── VORLIEGENDER TEXTAUSZUG ──

Mit zunehmender Abspieldauer beschleicht einen nach und nach das Gefühl, dass dem gebürtigen Kaiserslauterer eine Portion Mut zum textlichen Tiefgang gut getan hätte. Zwar wimmelt es auf "Karton" von sehr persönlichen Songs, doch von außen betrachtet kratzen diese meist nur sachte an der Oberfläche. Selbst das Piano-Stück "Du Fliegst Davon", das den übergroßen Schritt vom Kaff Winnweiler in die Metropole Berlin behandelt, erscheint nachvollziehbar, aber überraschungsarm.
Über die inhaltliche Langeweile könnte man vermutlich noch hinwegsehen, doch auch aus musikalischer Sicht drängt sich aus dem Gesamtbild vor allem eine Tatsache auf: Das eingangs erwähnte "Auf Dem Weg" bleibt der einzig überzeugende Moment. Zu plump und gewollt wirkt vergleichsweise die Akustik-Reggae-Nummer "Die Kleinen Dinge", viel zu zaghaft das leicht technoide "Du Und Ich". Am ansprechendsten gerät noch die Ballade "Wo Ist Dein Feuer", deren ruhig schreitendes Instrumental in angenehmem Maß an Clueso erinnert.

───

» AUFGABE 1
Kannst du die Rezension zum Album „Karton“ ab den Worten „Über die inhaltliche“ bis einschließlich „an Clueso erinnert.“ wiedergeben und dabei „Ballade“ gegen „Popnummer“ austauschen?
» AUFGABE 2
Wie könnte die Rezension zum Album „Karton“ weitergehen? Führe sie im Anschluss an ihren letzten Satz fort.

── DATENSATZZEILEN ──

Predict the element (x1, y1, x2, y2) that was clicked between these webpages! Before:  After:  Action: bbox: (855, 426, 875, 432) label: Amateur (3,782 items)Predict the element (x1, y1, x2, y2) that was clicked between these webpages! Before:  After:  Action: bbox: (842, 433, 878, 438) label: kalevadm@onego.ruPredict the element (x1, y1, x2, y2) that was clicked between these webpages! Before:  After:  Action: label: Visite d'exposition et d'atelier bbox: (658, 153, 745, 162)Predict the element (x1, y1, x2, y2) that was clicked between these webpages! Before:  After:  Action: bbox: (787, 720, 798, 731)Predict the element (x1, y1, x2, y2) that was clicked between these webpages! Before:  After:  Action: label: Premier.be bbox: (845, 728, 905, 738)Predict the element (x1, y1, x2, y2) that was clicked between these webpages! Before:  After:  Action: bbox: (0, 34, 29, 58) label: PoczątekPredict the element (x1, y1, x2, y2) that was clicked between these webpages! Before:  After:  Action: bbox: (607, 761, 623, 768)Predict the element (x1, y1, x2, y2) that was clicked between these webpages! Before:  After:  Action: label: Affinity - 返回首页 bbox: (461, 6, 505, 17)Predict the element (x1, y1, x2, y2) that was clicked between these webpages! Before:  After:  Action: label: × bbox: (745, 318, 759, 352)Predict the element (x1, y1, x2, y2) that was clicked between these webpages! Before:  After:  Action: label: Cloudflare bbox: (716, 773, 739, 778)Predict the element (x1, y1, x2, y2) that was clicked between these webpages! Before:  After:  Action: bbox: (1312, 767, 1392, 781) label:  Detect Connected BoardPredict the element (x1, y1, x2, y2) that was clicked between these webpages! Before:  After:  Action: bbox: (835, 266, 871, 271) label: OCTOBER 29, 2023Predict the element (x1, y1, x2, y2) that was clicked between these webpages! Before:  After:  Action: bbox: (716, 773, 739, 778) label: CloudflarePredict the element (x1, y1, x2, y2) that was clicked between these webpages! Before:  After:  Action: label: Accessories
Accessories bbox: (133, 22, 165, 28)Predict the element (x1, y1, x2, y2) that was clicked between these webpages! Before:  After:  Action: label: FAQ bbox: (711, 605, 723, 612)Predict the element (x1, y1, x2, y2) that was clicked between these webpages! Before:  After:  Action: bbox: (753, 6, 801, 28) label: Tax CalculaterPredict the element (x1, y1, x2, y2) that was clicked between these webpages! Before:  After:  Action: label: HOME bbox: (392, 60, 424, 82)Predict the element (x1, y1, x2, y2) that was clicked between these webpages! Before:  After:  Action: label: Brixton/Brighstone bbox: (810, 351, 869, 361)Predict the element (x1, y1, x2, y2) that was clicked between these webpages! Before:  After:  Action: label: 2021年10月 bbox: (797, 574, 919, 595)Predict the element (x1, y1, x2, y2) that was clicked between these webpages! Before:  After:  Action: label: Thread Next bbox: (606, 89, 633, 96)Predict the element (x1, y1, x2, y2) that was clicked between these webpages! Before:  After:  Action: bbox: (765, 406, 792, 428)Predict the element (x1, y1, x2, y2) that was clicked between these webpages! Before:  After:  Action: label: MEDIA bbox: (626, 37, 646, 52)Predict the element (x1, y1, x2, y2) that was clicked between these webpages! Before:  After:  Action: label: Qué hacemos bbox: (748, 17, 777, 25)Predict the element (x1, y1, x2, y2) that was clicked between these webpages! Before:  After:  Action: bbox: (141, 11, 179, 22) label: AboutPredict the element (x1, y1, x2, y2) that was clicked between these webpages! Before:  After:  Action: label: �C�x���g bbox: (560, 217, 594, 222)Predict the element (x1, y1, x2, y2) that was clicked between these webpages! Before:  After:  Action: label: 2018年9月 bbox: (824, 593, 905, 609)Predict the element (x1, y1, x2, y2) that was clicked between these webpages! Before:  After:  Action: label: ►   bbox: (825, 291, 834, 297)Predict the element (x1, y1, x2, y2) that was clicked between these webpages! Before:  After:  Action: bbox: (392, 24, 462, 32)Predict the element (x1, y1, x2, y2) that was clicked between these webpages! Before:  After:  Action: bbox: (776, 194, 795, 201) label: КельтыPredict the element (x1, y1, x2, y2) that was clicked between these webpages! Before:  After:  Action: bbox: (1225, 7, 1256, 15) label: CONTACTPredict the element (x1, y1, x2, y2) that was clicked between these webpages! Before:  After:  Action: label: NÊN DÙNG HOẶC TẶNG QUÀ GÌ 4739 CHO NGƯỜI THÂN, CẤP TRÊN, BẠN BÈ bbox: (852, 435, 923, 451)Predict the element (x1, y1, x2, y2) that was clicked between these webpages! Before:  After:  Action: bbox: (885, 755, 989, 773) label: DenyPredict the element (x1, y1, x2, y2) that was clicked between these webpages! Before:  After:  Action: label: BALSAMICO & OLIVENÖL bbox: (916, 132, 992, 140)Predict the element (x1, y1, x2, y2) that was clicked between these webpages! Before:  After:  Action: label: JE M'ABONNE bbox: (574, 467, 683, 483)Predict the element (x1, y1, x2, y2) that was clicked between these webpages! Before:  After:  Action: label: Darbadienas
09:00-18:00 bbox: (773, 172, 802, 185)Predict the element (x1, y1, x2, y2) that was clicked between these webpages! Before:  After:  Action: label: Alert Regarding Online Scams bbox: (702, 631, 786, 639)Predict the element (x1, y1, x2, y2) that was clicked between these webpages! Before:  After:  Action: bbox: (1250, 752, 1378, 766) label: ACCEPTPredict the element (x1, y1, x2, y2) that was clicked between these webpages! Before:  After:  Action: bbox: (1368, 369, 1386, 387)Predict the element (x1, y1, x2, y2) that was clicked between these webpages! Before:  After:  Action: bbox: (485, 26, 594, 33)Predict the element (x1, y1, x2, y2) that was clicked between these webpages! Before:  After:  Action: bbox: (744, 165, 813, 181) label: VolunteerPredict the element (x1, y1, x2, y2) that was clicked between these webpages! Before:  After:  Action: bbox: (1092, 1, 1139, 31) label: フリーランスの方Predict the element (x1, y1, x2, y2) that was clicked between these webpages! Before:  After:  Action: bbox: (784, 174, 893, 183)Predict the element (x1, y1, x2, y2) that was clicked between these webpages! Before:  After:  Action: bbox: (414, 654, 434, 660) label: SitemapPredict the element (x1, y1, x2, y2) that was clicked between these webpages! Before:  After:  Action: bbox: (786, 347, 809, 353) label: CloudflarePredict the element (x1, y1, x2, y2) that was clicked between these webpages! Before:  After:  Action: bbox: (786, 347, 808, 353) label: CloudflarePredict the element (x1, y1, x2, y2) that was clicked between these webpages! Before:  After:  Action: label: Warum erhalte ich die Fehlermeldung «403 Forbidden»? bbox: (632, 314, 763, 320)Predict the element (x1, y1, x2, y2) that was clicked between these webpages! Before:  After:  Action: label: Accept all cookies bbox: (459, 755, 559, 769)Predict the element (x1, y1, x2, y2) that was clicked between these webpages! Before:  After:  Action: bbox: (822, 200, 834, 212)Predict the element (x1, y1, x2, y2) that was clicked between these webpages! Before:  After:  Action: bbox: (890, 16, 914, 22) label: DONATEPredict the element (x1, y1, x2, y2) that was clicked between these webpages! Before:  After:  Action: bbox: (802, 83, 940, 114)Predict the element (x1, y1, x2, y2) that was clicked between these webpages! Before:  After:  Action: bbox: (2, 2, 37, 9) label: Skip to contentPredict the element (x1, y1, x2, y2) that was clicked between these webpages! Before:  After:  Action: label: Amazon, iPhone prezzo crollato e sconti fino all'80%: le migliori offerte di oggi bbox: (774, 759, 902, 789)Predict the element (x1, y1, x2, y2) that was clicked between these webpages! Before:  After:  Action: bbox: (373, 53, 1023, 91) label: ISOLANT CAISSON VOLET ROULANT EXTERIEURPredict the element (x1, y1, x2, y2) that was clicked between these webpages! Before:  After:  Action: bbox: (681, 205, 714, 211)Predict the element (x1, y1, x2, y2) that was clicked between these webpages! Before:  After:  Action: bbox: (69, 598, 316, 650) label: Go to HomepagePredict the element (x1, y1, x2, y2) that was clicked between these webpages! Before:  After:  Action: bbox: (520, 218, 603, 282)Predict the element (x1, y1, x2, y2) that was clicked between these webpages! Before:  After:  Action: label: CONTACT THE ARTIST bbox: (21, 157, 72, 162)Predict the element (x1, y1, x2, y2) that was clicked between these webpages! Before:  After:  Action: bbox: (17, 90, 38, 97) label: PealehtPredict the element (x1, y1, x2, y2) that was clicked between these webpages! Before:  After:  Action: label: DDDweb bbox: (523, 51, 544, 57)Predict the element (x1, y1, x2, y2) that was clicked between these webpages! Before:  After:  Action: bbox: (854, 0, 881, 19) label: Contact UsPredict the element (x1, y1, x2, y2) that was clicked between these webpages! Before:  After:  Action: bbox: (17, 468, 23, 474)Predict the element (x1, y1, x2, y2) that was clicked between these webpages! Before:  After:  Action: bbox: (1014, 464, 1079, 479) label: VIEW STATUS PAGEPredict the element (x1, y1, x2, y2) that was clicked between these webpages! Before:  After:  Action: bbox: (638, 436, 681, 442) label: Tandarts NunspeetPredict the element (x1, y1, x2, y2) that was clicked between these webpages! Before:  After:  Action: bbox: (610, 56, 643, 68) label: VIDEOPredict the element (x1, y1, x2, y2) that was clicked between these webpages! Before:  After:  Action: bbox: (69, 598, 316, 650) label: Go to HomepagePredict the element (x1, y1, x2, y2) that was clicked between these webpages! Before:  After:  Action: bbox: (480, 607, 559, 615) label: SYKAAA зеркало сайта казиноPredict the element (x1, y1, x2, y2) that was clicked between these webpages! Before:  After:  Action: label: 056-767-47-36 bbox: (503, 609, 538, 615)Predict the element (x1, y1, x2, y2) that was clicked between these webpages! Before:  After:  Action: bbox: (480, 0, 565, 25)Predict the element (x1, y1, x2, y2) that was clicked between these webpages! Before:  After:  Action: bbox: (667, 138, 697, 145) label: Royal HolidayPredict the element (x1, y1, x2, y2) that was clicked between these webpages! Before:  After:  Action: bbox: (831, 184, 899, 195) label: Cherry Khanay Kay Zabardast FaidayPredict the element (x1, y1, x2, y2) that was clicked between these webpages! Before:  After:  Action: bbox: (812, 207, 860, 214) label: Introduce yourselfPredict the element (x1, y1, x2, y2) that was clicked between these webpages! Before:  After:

───

» ANTWORT 1
Über die inhaltliche Langeweile könnte man vermutlich noch hinwegsehen, doch auch aus musikalischer Sicht drängt sich aus dem Gesamtbild vor allem eine Tatsache auf: Das eingangs erwähnte "Auf Dem Weg" bleibt der einzig überzeugende Moment. Zu plump und gewollt wirkt vergleichsweise die Akustik-Reggae-Nummer "Die Kleinen Dinge", viel zu zaghaft das leicht technoide "Du Und Ich". Am ansprechendsten gerät noch die Popnummer "Wo Ist Dein Feuer", deren ruhig schreitendes Instrumental in angenehmem Maß an Clueso erinnert.

» ANTWORT 2
Zur bisherigen Vita Mark Forsters zählen bereits Auftritte bei The Dome und im ZDF-Fernsehgarten. Doch mit der medialen Aufmerksamkeit könnte es ebenso schnell wieder vorbei sein. Denn der 28-Jährige überbringt in seinem "Karton" eine mäßige Deutschpop-Lieferung, die neben dem hübschen Eröffnungshit leider nur B-Ware enthält. Schade.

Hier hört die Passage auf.